We had to take DC back 120 times in one night, then less each night til zero times.

gingerbiscuits · 08/05/2019 21:44

I second all of the above excellent advice & just want to wish you good luck!! I had a toddler that almost broke me!!

Twotinydictators · 08/05/2019 21:48

My DD7 has always gone to bed well but started having bad dreams the other week and was resisting bedtime. I got a cheap dreamcatcher from Ebay and put it on her bed, by her head. It must of subconsciously worked because she hasn't had one since.

Is she worried about something? Does she have a night light? Can you leave her reading or as others have suggested, listening to an audio book, and return a couple of times to reassure her? If she's 'manic' is she going too late or not winding down enough? Could you read to her in bed to calm her down?

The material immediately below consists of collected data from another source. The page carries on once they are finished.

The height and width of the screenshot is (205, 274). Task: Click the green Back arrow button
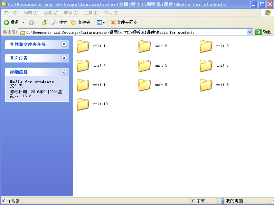(x=7, y=22)
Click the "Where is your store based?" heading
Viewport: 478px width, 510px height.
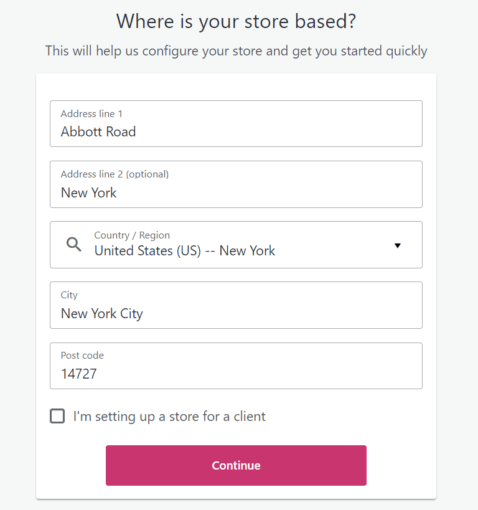tap(237, 21)
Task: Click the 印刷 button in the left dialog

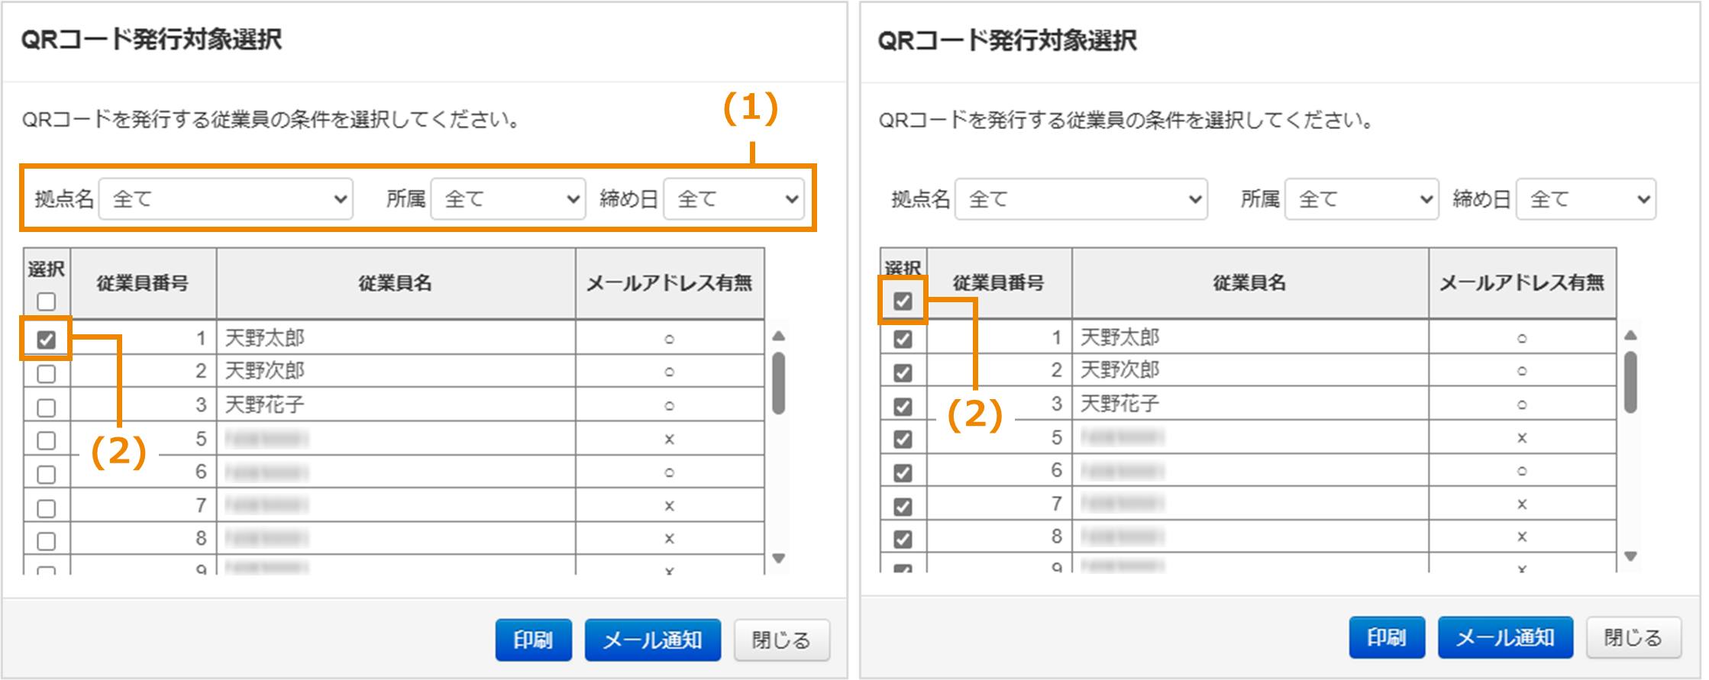Action: pyautogui.click(x=533, y=640)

If she's just doing it for attention then maybe collecting stars or similar across the week for going to bed like a good girl could equal to some special time together at the weekend? Plenty of praise if she does it, that evening plus the next day too?

If none of that works, I'd do as PP suggested and keep taking back to bed without engaging with her.

They are so exhausting aren't they?! Sad Good luck claiming back some time for yourself Flowers

Aquilla · 08/05/2019 21:48

Does she read independently? Can you just let her get on with it on the condition she stays in bed? If not, light bulbs out. We've got one exactly the same. Our alexa alarm goes off at 9pm and that means lights out. He just doesn't seem to need as much sleep as the others. But causing a fuss is not ok.

FireflyEden · 08/05/2019 21:48

Get off MN and put her back to bed, no discussion, no interaction. If she gets up keep returning her with no discussion until she gets it and sleeps. Also remove her most treasured possession and tell her she will only get it back when she does as she is told.

user1474894224 · 08/05/2019 21:52

7 year olds also have sats. Could it be worry? My daughter can't sleep when anxious and lots makes her anxious. I find taking the pressure off sleep can sort of help....e.g. you can read in bed and turn your light off when you are tired.

catcatcatcat · 08/05/2019 21:56

Reading? My DD who is 8 loves audiobooks or podcasts at bedtimes, they really transformed our lives! We've got her an Alexa now & she has audible on there which reads to her each night.

SpinningDizzy · 08/05/2019 22:28

She's 7 and wants a parent. So sit with her. Lights out, music on, do something on your phone for 20 mins. "I'll stay with you for 20 minutes but you have to try to go to sleep. Then I'm going to do x, I'll leave your music on and come and give you a kiss and a hug before I go to bed."
Does it make any difference if you mumsnet downstairs or with your arm around your DD whilst she goes to sleep?

Namestheyareachangin · 08/05/2019 22:36

Following... My 2 yr old has just started this, don't want to be doing it when she's 7!

PJMasksAreOnTheirWay · 08/05/2019 23:21

Try down loading the Calm app for something to listen to. They have stories on it.